Well yes, I will stop thinking about it from now on.

It's partly a pure curiosity as well, I think - it seems like his relationships with women would be tricky.

Link to post
Share on other sites
explosivetomato
1 minute ago, Peter1995 said:

Well yes, I will stop thinking about it from now on.

It's partly a pure curiosity as well, I think - it seems like his relationships with women would be tricky.

It honestly sounds to me like you’re fetishising him and aren’t sure how to say it. Is that actually what this is about? It’s nothing to be ashamed of if so.

Link to post
Share on other sites
  • Author
Just now, explosivetomato said:

It honestly sounds to me like you’re fetishising him and aren’t sure how to say it. Is that actually what this is about? It’s nothing to be ashamed of if so.

Not really that, I am more curious about what his relationship would be with women in general.
It seems like it would be quite complicated.

Link to post
Share on other sites
1 hour ago, Peter1995 said:

Not really that, I am more curious about what his relationship would be with women in general.
It seems like it would be quite complicated.

What are you basing that on? 

You saw this guy for moments in a club. You have literally zero information to hazard a guess what his relationships are like, in any way, shape or form. 

Are you trying to make yourself feel better by assuming he's got a complicated love life even though he's super-hot? How would knowing anything about his relationships be of practical use to you?

Edited by ExpatInItaly
Link to post
Share on other sites
On 8/10/2020 at 12:02 AM, Peter1995 said:

Last year I was at a club where I spotted a cute girl, and I decided to try flirting with her. She seemed a bit hard to get at first, but she warmed up after about 10-15 minutes. However, right when I was starting to get along with her, another guy appeared, and he was probably about 6'10 and also very muscular in a proportional way - which was very different from me, since I am 6'0 and have a normal quite slim build - as well as having a very handsome face.

 

 

Yeah, there's plenty of men I feel outclassed by.

I go between living at Ibiza, Saint-Tropez, mykonos,  The  Netherlands, and other places where a significant number of fashion models congregate to spend their holidays.  I've made friends with guys who work for fashion brands all the way from Calvin Klein, up to Giorgio Armani, Ralpha Laurel, Abbercombies, an many other high-end fashion brands, which often leave me feeling like I'm outclassed.

Because I am outclassed.

Wouldn't you feel completely outclassed if you were standing next to Jeff Bezos and he wanted to buy the house you spent the last 5-10 years saving a downpayment for, and he just goes ahead and not only buys the house but the entire city with his pocket change?
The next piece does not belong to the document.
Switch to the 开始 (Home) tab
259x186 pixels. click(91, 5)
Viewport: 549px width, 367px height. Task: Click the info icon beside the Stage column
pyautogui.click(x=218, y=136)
What sets me apart is that I'm dauntless, and I'm not afraid of hitting on someone like Sara Sampaio, because I know that my chances of taking her home with me are so low that I'm not going to feel disappointed when I do get rejected.

6 feet is pretty average these days. You're not gonna be getting women  based on your height.  You have a very handsome face?  That already puts you well above most other men. Now what you need to do is to transform that body from slim, to hulking. You see that Henry Cavill guy/Chris Pine/Chris Pratt/Chris Evans?

That's the body attractive women are seeking for, the hotter they are, the more they want a bulked up dude, not a bodybuilder mind you, but a Calvin Klein's catwalk body if you please.

If you are physically healthy, and your doctor gives you the go-ahead to do it, join a gym. Hire a personal trainer then tell him what you want and then GO FOR IT MAN. Slave away at them heavy weights.

On 8/10/2020 at 12:02 AM, Peter1995 said:

 

 

 

And the moment he appeared, I noticed that the girl I was flirting with started eyeing him with great interest, and she actually seemed a little bit shocked by the sight of him. She eventually told me that she was just gonna ask someone something, then walked straight up to him and started flirting with him

Women in nightclubs, women in music festivals, women in general who are looking for casual sex to tend to drop a guy quickly, a guy they were flirting with, if a better-looking guy comes along and is interested in them, yeah, I've noticed that in my nearly 20 years of going to nightclubs and bars and parties, every night, every week, every month, every year. But there's nothing wrong about that. I'll also drop a woman quickly if someone more attractive than her shows interest in me, unless I feel like I'm going to have to work a lot more with the #2 woman who just entered the scene.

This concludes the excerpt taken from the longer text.